The issue is refilling the lost air (and presumably other materials), so what you need is a way to carry sufficient quantities of replacement elements but without adding excessive mass to the ship (which makes engineering more difficult, costs more energy to accelerate, decelerate or make any course changes and so on)

Fortunately, there is a way to achieve this. Since the ship will be in the hard radiation environment of space, you need massive shielding. If the ship is moving at any appreciable velocity, interstellar dust, gas molecules and so on will be impacting the hull and slowly eroding it. So the ship needs to be both massively shielded and have some sort of protective armour in the front to protect against erosion in the direction of travel. The "ideal" shape of the ship would resemble a golf "Tee", with the wide end up front acting as a "wake shield" and a massive cylindrical sheath over the remainder of the ship.

Typical golf tee

In order to keep the rest of the mass down. this shielding is made of ice, and serves double duty, both as the shield and as a reservoir of hydrogen and oxygen to supplement the life support system. In the cold of interstellar space, a thin metalized foil cover over the outer surface is probably all the protection you need for the ice. Since water, oxygen and hydrogen are not sufficient in of themselves, the ice is mixed with other frozen "ices", such as methane, CO2, nitrogen and so on, so tapping the ice reservoir provides many important elements for the life support system.

If your recycling is efficient enough, then the amount of mass being drawn from the ice shield reservoir will only be a fraction of the total amount of ice actually available. Drawing the ice from the rear (near where the engines would probably be) doesn't sacrifice the protection over the rest of the ship overly much, and if necessary, some excess heat can be leaked into the hull to allow the ice to "flow" like a glacier to cover or recover thinned out or damaged spots in the protective shield.

Over the long term, materials degrade under environmental stress (and therefore in unpredictable ways). They require endless, regular observation and repair. "Intelligent" materials (e.g. impregnated with nanomachines) or structural integrity systems could automate the job of keeping materials in top shape, provided they have ready access to an unlimited supply of repair material, appropriate infrastructure for removing waste, and the ability to completely maintain and/or replicate themselves.

Assuming the ship structure and materials manage zero gas loss when their state is within some margin of ideal that this system is capable of maintaining, you'd be fine. Even if the structure or materials do permit some small loss in their ideal state, this kind of system (especially nanomachine-impregnated materials) could also enable a kind of active reverse-osmosis by consuming energy to repel escaping gases back into the ship.

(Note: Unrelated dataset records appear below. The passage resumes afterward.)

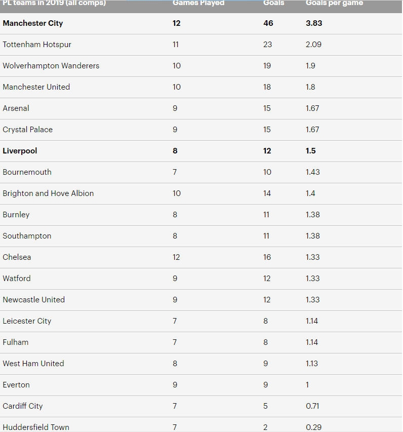
Task: Select the Manchester United team cell
Action: click(x=36, y=87)
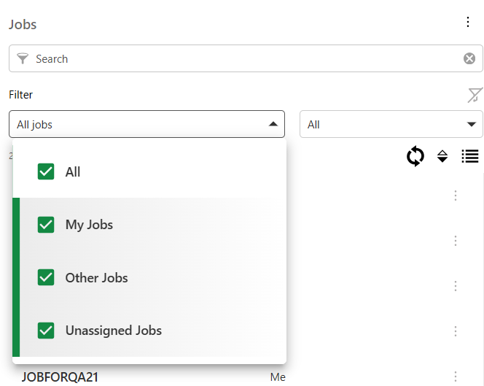Screen dimensions: 484x386
Task: Focus the Search input field
Action: (x=241, y=58)
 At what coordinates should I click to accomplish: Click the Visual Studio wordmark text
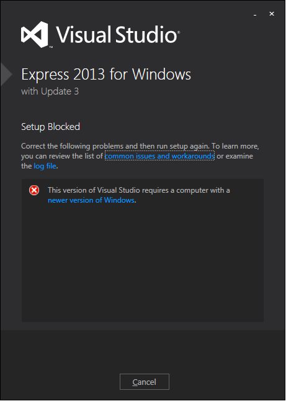pyautogui.click(x=117, y=35)
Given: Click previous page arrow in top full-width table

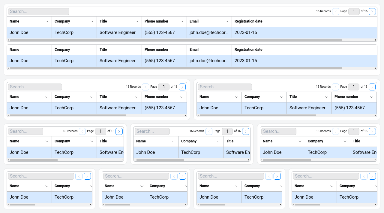Looking at the screenshot, I should [x=335, y=11].
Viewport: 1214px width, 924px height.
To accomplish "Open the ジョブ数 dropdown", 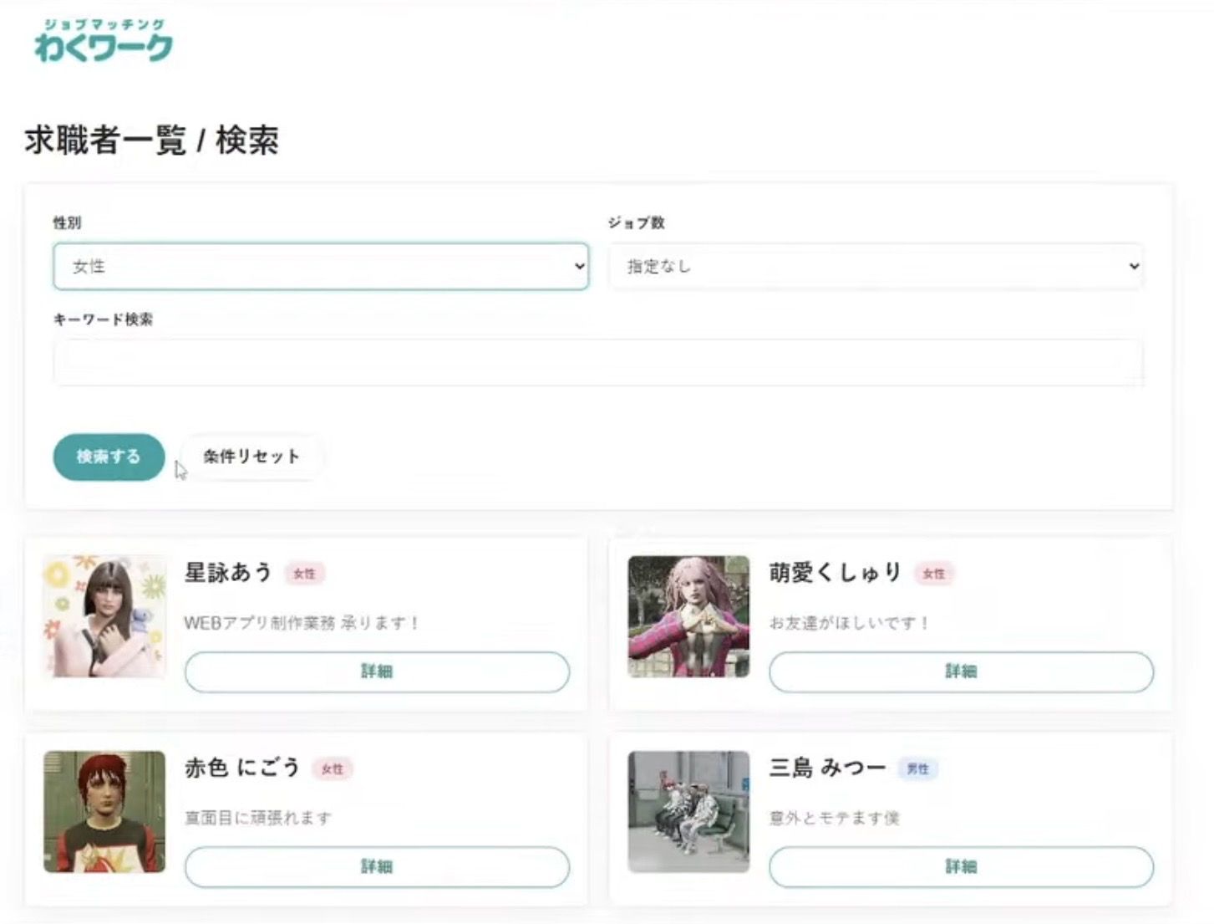I will [876, 266].
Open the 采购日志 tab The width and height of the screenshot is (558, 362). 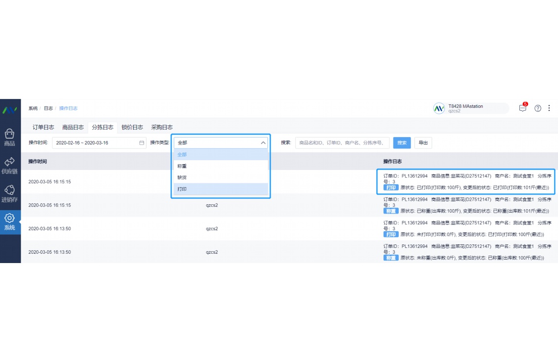[x=162, y=127]
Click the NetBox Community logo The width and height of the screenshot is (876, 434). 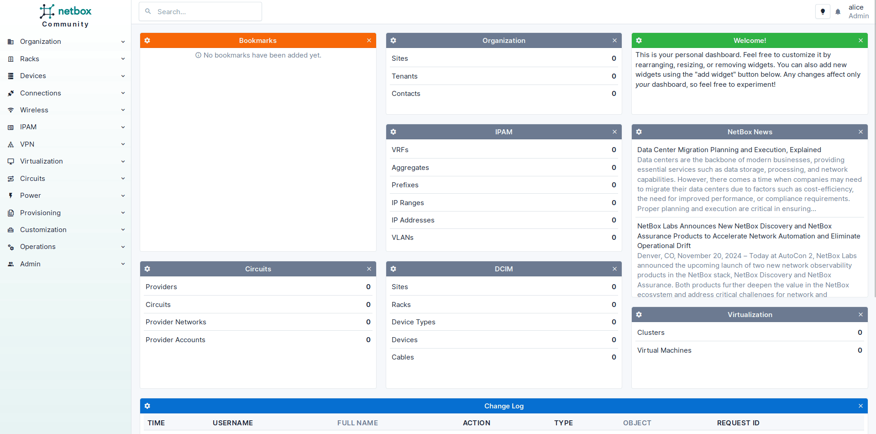pyautogui.click(x=65, y=16)
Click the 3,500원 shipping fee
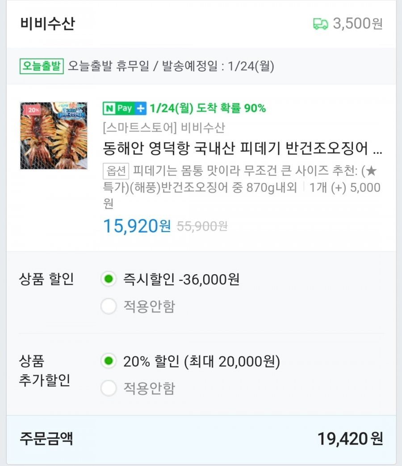This screenshot has height=466, width=402. [x=358, y=23]
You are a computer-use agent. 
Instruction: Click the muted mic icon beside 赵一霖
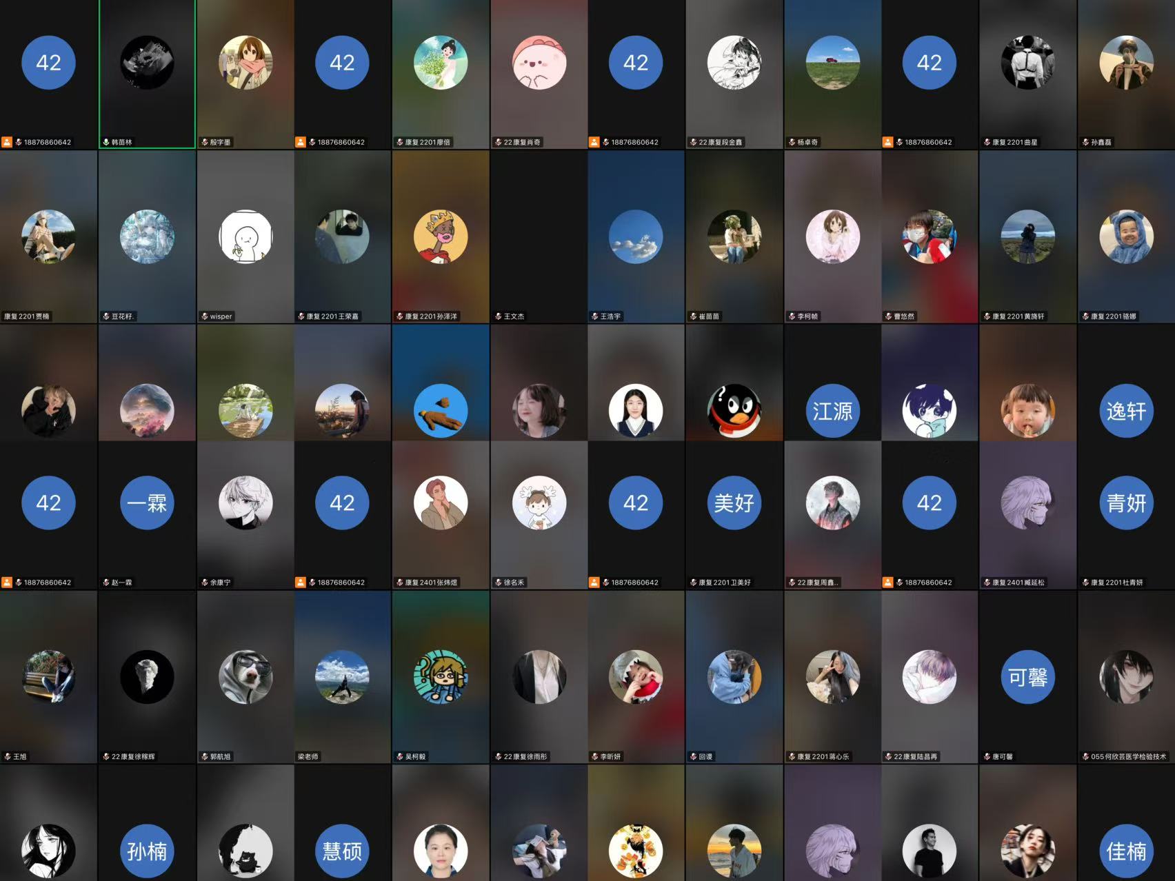pos(106,583)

Unfortunately excessive damage would still lead to rapid gas loss before the automated maintenance system could repair it, and given enough time such damage is virtually guaranteed. But as others have suggested, replacing the lost gases would make up for it, and a system that already has the infrastructure and materials to fabricate repairs to containment systems could use its resources to generate lost gases as well.

All of this assuming we're within a few centuries of cost-effective, micro-/nano-scale matter-energy conversion, which is probably the only way to solve all of these problems (maybe even just one of them) with a single system.